We have previously posted about other, sometimes simpler, techniques that research sponsors with vested interests may use to increase the likelihood they will get the results they want (see posts here and here).
The increasing evidence that clinical research may be manipulated by sponsors with vested interests to increase the likelihood of results favorable to them, and now that the techniques used to perform such manipulation may be very sophisticated, suggests:
  • Physicians (and other health professionals, and patients, and policy-makers) need to be increasing skeptical about research sponsored by those with vested interests.

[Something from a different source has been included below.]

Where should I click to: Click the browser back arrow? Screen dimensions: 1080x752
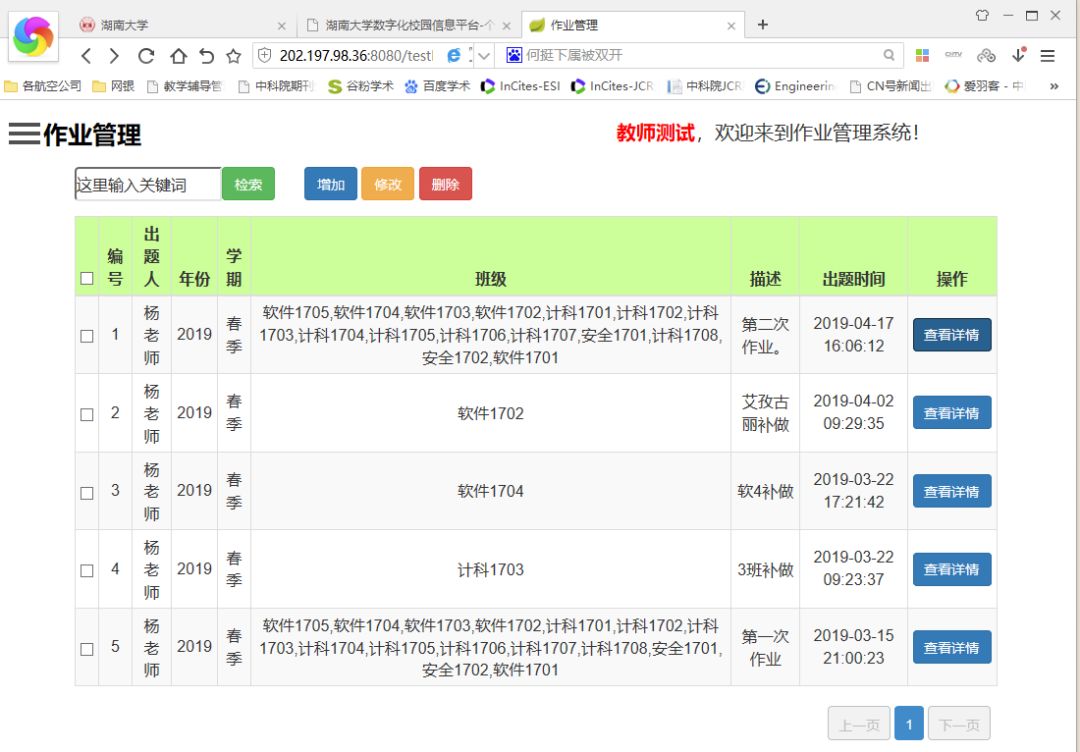coord(86,56)
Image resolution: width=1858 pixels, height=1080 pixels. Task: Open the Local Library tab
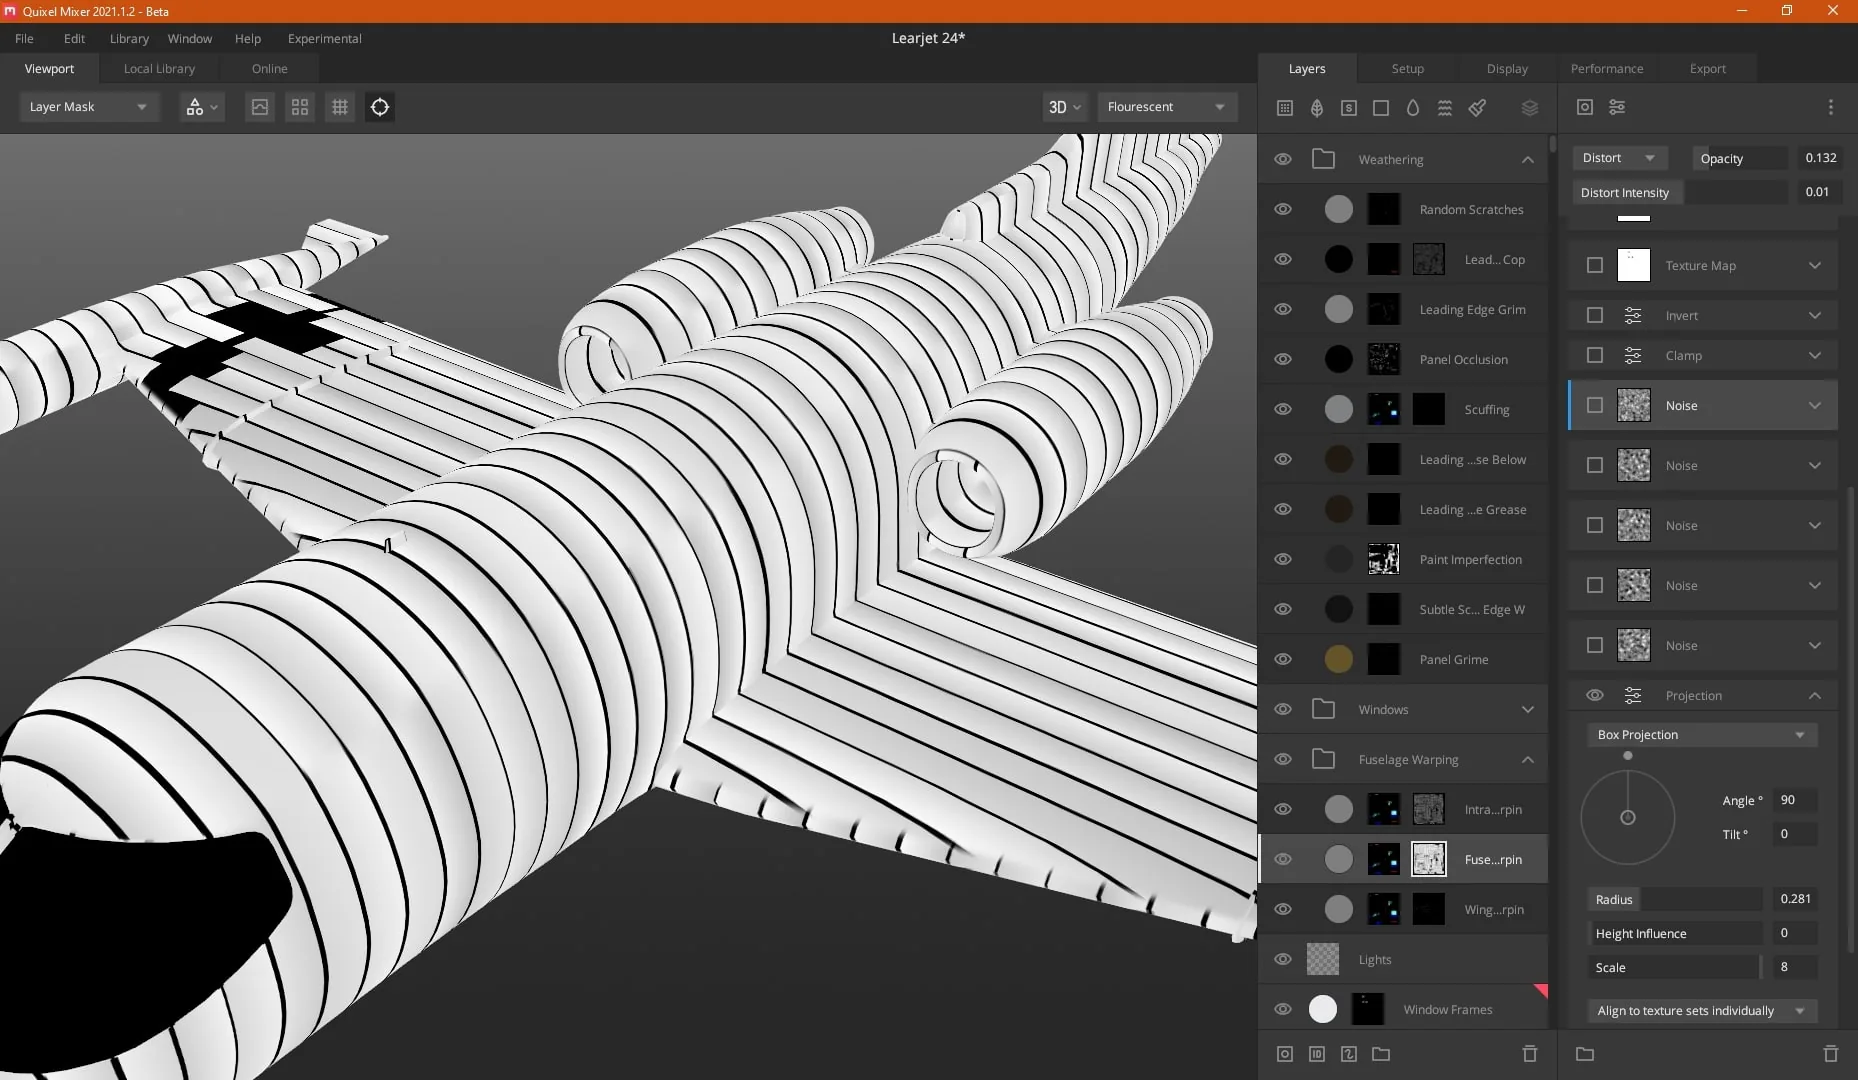coord(159,68)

  • Physicians really need to be familiar enough with research design, implementation, and analysis, that is, with the concepts underlying evidence-based medicine, to critically and skeptically review important research studies well enough to discover such manipulation.
  • Since no physician has the time and expertise to review but a small fraction of the available studies, we need to develop watchdog organizations that will skeptically review such research, independent of any influence from vested interests.
Meanwhile, every claim for new medicines, devices, and diagnostic tests that is based on research sponsored by those with vested interests should be taken with extreme skepticism.